Vascular calcification (VC), commonly encountered in renal failure, diabetes, and aging, is associated with a large increase in the risk for cardiovascular events and mortality. Calcification of the arterial media and of heart valves clearly plays a mediating role in this regard, whereas it is less clear how calcification of plaque influences atherogenesis and risk for plaque rupture. Vascular calcification is an active process in which vascular smooth muscle cells (VSMCs) adopt an osteoblastic phenotype and deposit hydroxyapatite crystals; apoptosis of VSMCs also promotes this deposition. Drivers of this phenotypic transition, which include elevated serum phosphate, advanced glycation end-products, bone morphogenetic proteins, inflammatory cytokines, and leptin, invariably induce oxidative stress in VSMCs, which appears to be a necessary and sufficient condition for induction of the runt-related transcription factor 2 gene (RUNX2) and the shift to osteoblastic behavior. Magnesium antagonizes the impact of phosphate on VSMC osteoblastic transition, both by a direct effect within VSMCs and by suppressing absorption of dietary phosphate. Antioxidants that suppress reduced nicotinamide adenine dinucleotide phosphate oxidase activity may have the potential to block the osteoblastic transition of VSMCs. Minimizing the absorption of dietary phosphate may also be helpful in this regard, particularly in renal failure, and it can be achieved with plant-based dietary choices, avoidance of phosphate additives, and administration of pharmaceutical phosphate binders, supplemental magnesium, and niacin. Good vitamin K status opposes VC by optimizing the γ-carboxylation of matrix Gla protein, a physiological antagonist of VC. Adequate but not excessive vitamin D status also appears to discourage VC. Etidronate, a structural analogue of pyrophosphate, has shown potential for blocking VC.

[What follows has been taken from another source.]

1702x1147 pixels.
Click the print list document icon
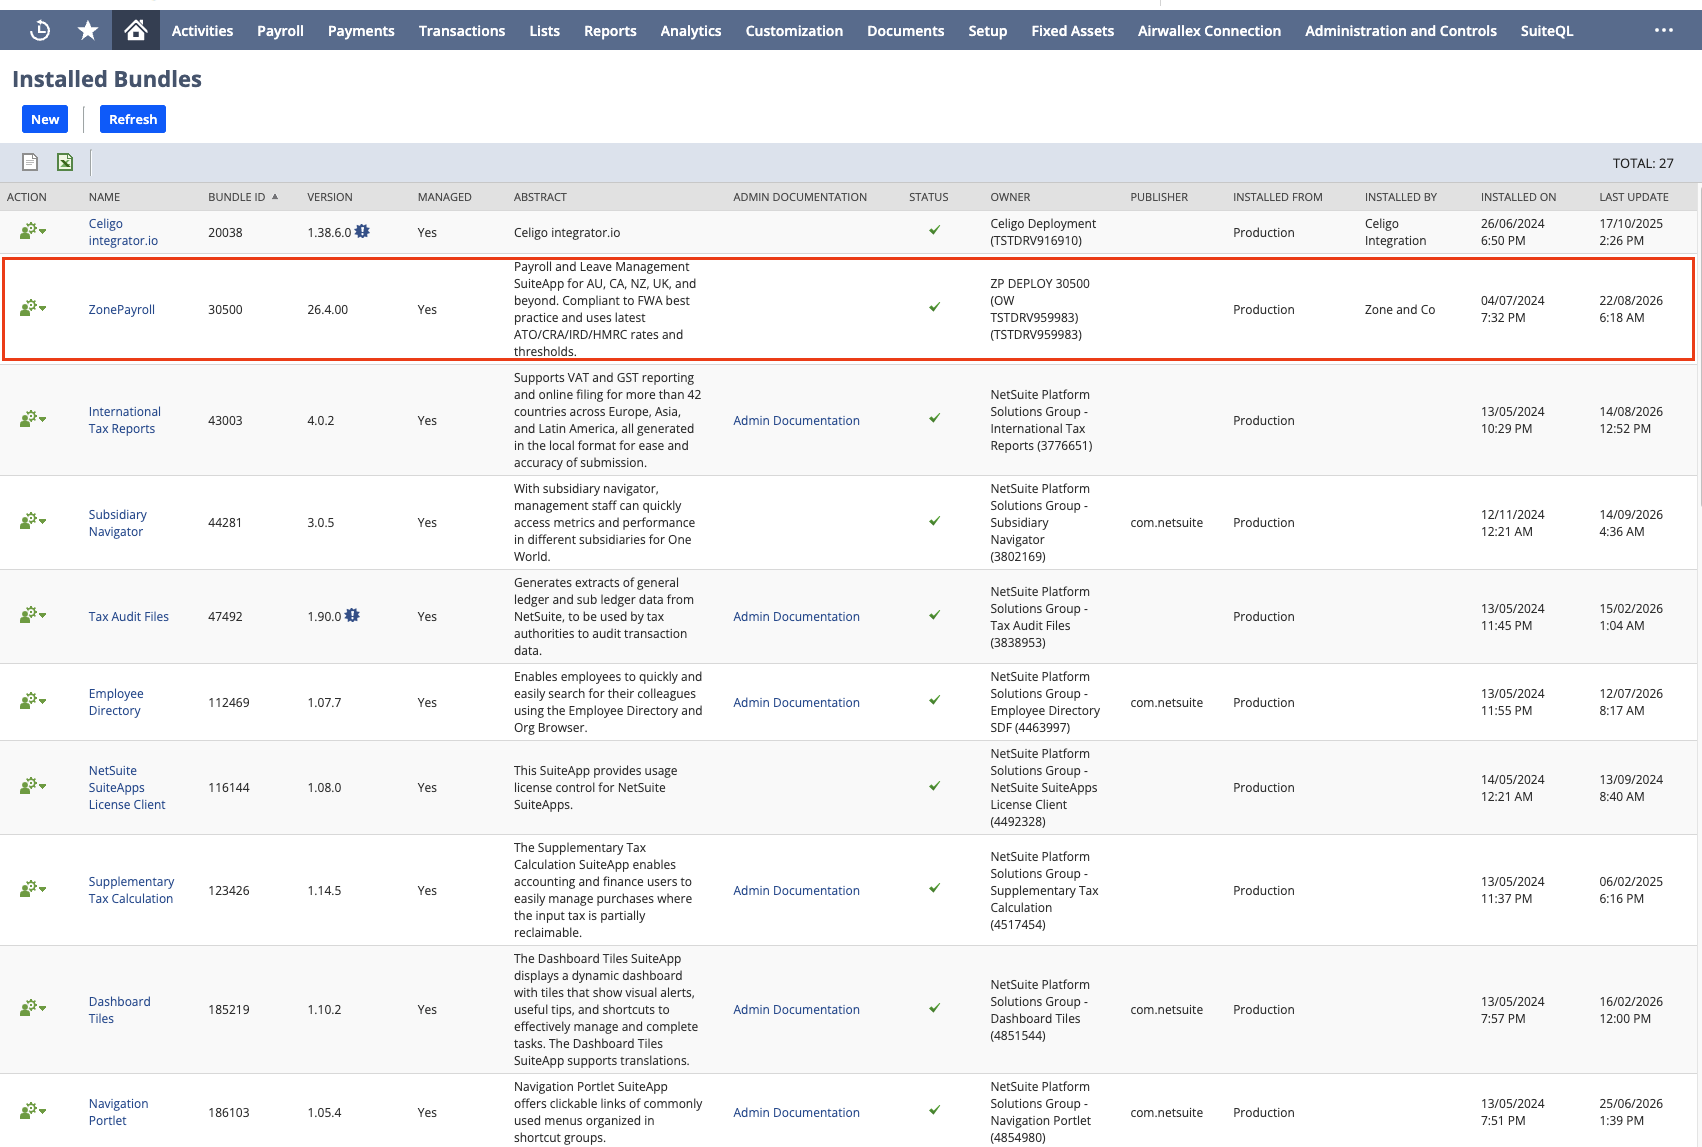(30, 162)
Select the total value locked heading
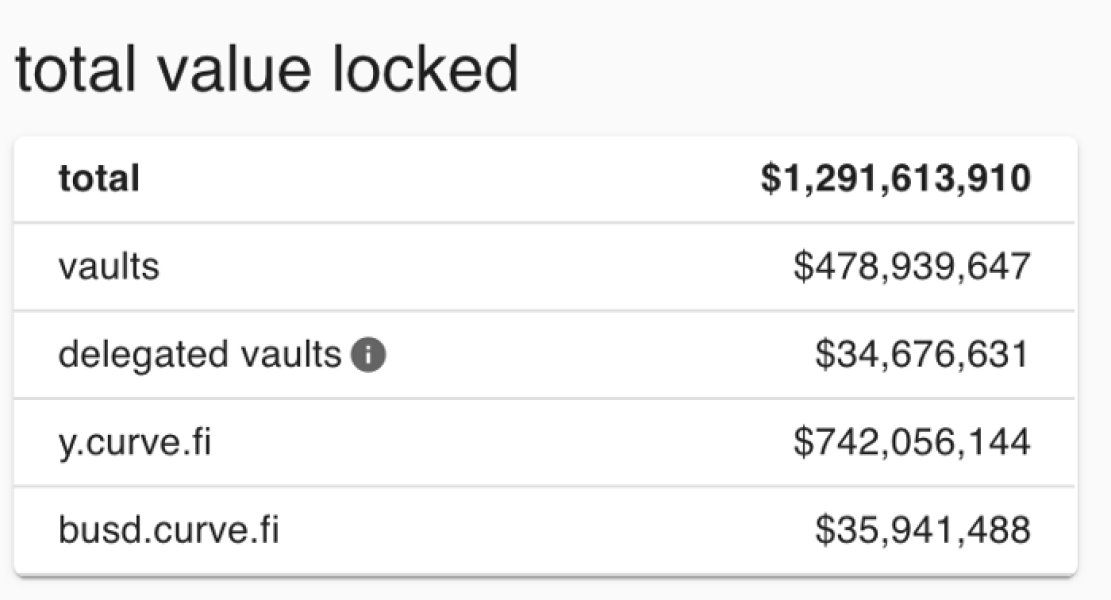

McCarty MF1, Dinicolantonio JJ, “The molecular biology and pathophysiology of vascular calcification.” Postgrad Med. 2014 Mar;126(2):54-64. doi: 10.3810/pgm.2014.03.2740.

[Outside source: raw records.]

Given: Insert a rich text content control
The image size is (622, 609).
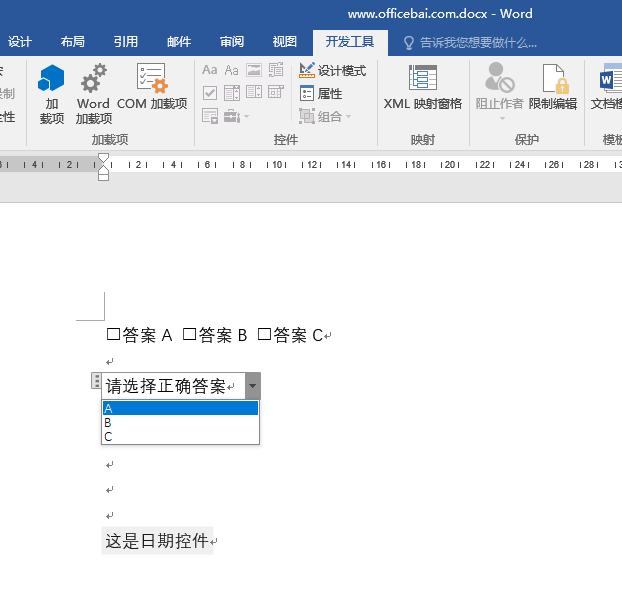Looking at the screenshot, I should pos(209,70).
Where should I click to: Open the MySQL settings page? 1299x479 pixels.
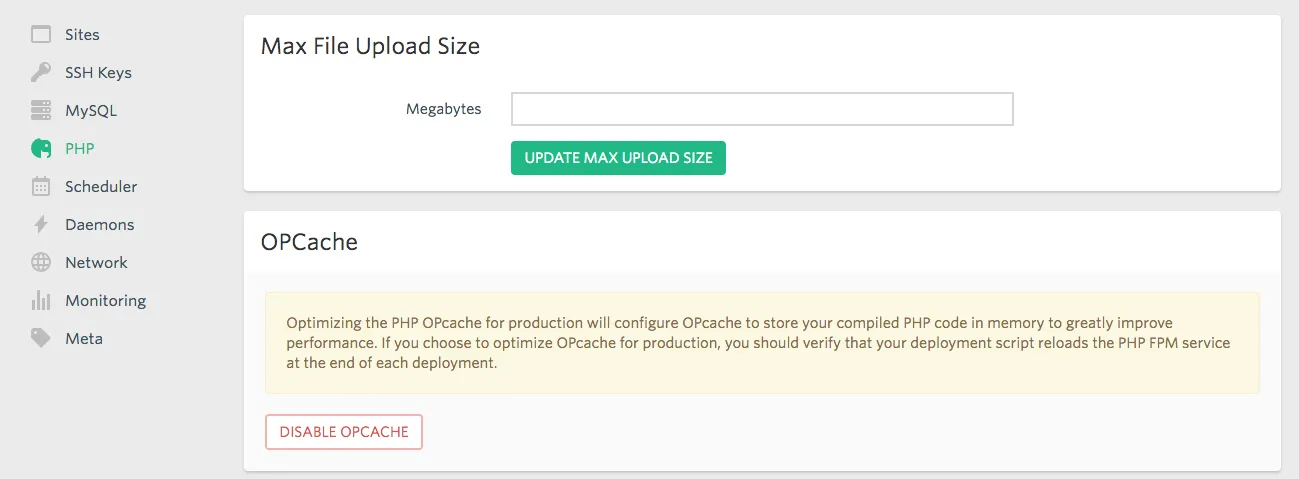[x=91, y=111]
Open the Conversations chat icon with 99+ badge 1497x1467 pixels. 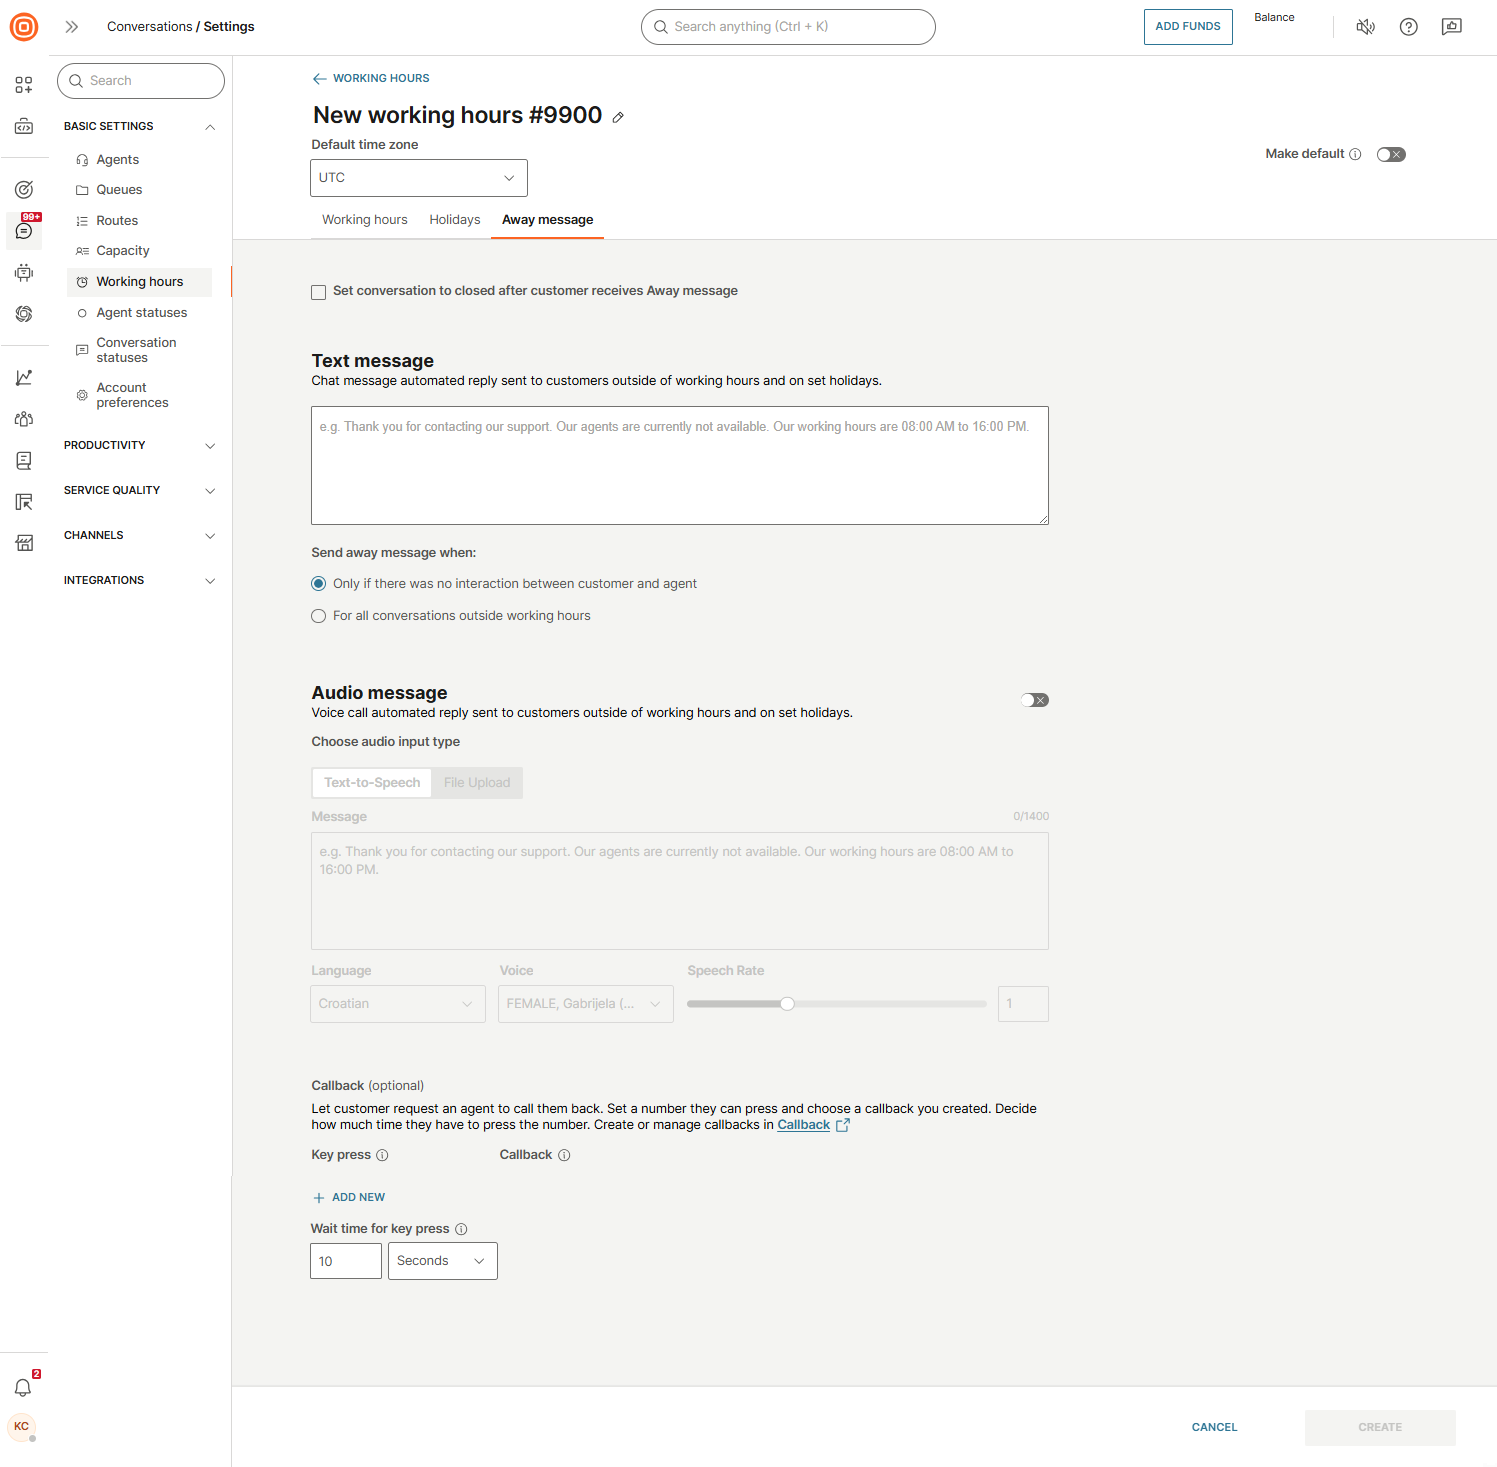pos(24,231)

Expert Commentary by Dr. Carolyn Dean, MD, ND
Typically, less than half of calcium intake is absorbed in the gut,1 the rest either being excreted or potentially forming kidney stones or being transported to soft tissues where it can harden (calcify).
• Adequate levels of magnesium are essential for the absorption and metabolism of calcium and vitamin D and according to this study, magnesium suppresses the absorption of dietary phosphate which is a factor in vascular calcification.

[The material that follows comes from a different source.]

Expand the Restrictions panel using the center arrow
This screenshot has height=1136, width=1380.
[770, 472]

The study points out that adequate Vitamin D status also appears to discourage Vascular Calcification. Magnesium converts vitamin D into its active form so that it can aid calcium absorption. Magnesium also stimulates the hormone calcitonin, which helps to preserve bone structure and draws calcium out of the blood and soft tissues back into the bones, lowering the likelihood of osteoporosis, clogged arteries, some forms of arthritis, heart attack and kidney stones.
• There is a growing amount of scientific evidence pointing to high calcium–low magnesium intake leading to calcification, or hardening, of arteries (atherosclerosis—the number one cause of death in the US), osteoporosis and osteoporotic bone fractures.2,3
1. National Institutes of Health, Office of Dietary Supplements. 2011. Dietary Supplement Fact Sheet: Calcium. “Calcium Intakes and Status.”
2. Bolland, MJ, A Grey, A Avenell, GD Gamble, and IR Reid. 2011. “Calcium Supplements with or without Vitamin D and Risk of Cardiovascular Events: Reanalysis of the Women’s Health Initiative Limited Access Dataset and Meta-Analysis.” Epub BMJ (Apr 19): 342:d2040. doi:10.1136/bmj.d2040. PMID:21505219.
3. Raggi, P, TQ Callister, and LJ Shaw. 2004. “Progression of Coronary Artery Calcium and Risk of First Myocardial Infarction in Patients Receiving Cholesterol-Lowering Therapy.” Arterioscler Thromb Vasc Biol 24:1272–77.